▸ **TEXT PROVIDED**
[start]
Please use this identifier to cite or link to this item: http://bura.brunel.ac.uk/handle/2438/32817
Title: Advancing river water quality prediction: a comparative assessment of deep learning models for dissolved oxygen forecasting
Authors: Ali, AJ
Ahmed, AA
Keywords: hydrological time series;river streamflow;hydrological time series;River Lee;UK;environmental monitoring;multi-horizon prediction;machine learning in water resources
Issue Date: 16-Feb-2026
Publisher: Taylor and Francis
Citation: Ali, A.J. and Ahmed, A.A. (2026) 'Advancing river water quality prediction: a comparative assessment of deep learning models for dissolved oxygen forecasting', International Journal of River Basin Management, 0 (ahead of print), pp. 1–22. doi: 10.1080/15715124.2026.2626322.
[end]
▸ **DATA SEGMENT**
[start]
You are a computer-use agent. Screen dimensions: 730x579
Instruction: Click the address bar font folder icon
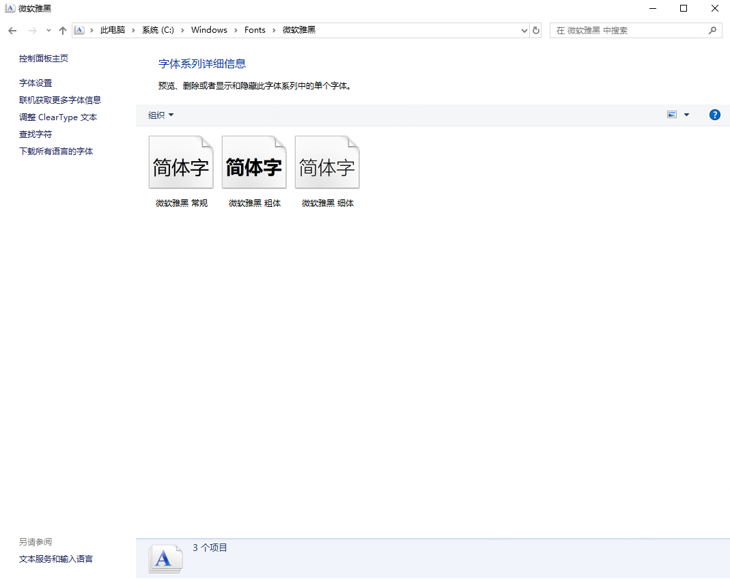click(x=79, y=30)
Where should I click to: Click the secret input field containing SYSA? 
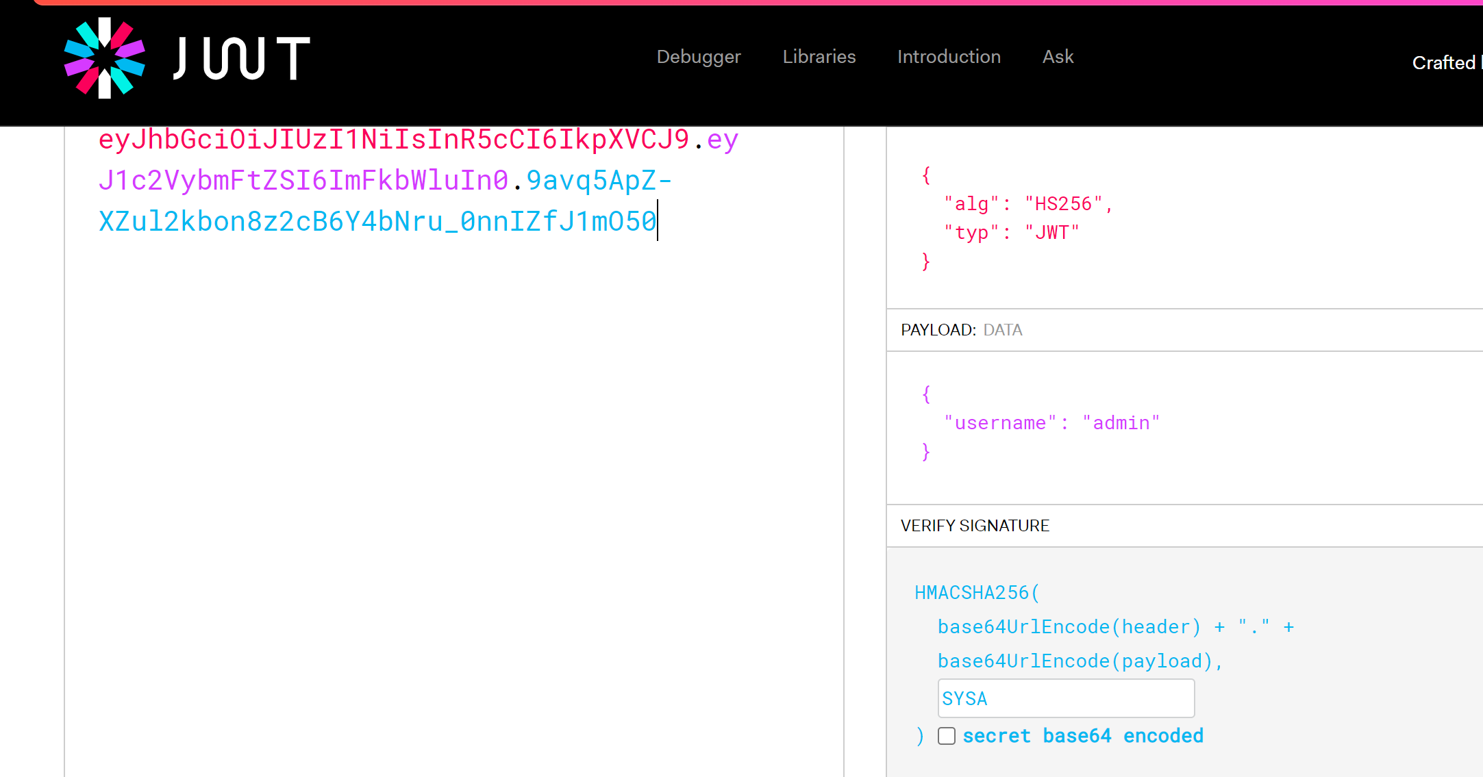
[end]
▸ **PROBLEMS TO SOLVE**
(1) Reproduce the stretch of the repository entry from "Please use this" through "1–22. doi: 10.1080/15715124.2026.2626322.", swapping "River Lee" for "River Thames".
(2) Please list every distinct keyword given in the repository entry, counting a repeated one only once.
(3) In which journal does the repository entry's citation place the article?

▸ **ANSWERS FOR THE EXERCISE**
(1)
Please use this identifier to cite or link to this item: http://bura.brunel.ac.uk/handle/2438/32817
Title: Advancing river water quality prediction: a comparative assessment of deep learning models for dissolved oxygen forecasting
Authors: Ali, AJ
Ahmed, AA
Keywords: hydrological time series;river streamflow;hydrological time series;River Thames;UK;environmental monitoring;multi-horizon prediction;machine learning in water resources
Issue Date: 16-Feb-2026
Publisher: Taylor and Francis
Citation: Ali, A.J. and Ahmed, A.A. (2026) 'Advancing river water quality prediction: a comparative assessment of deep learning models for dissolved oxygen forecasting', International Journal of River Basin Management, 0 (ahead of print), pp. 1–22. doi: 10.1080/15715124.2026.2626322.

(2)
hydrological time series
river streamflow
River Lee
UK
environmental monitoring
multi-horizon prediction
machine learning in water resources

(3) International Journal of River Basin Management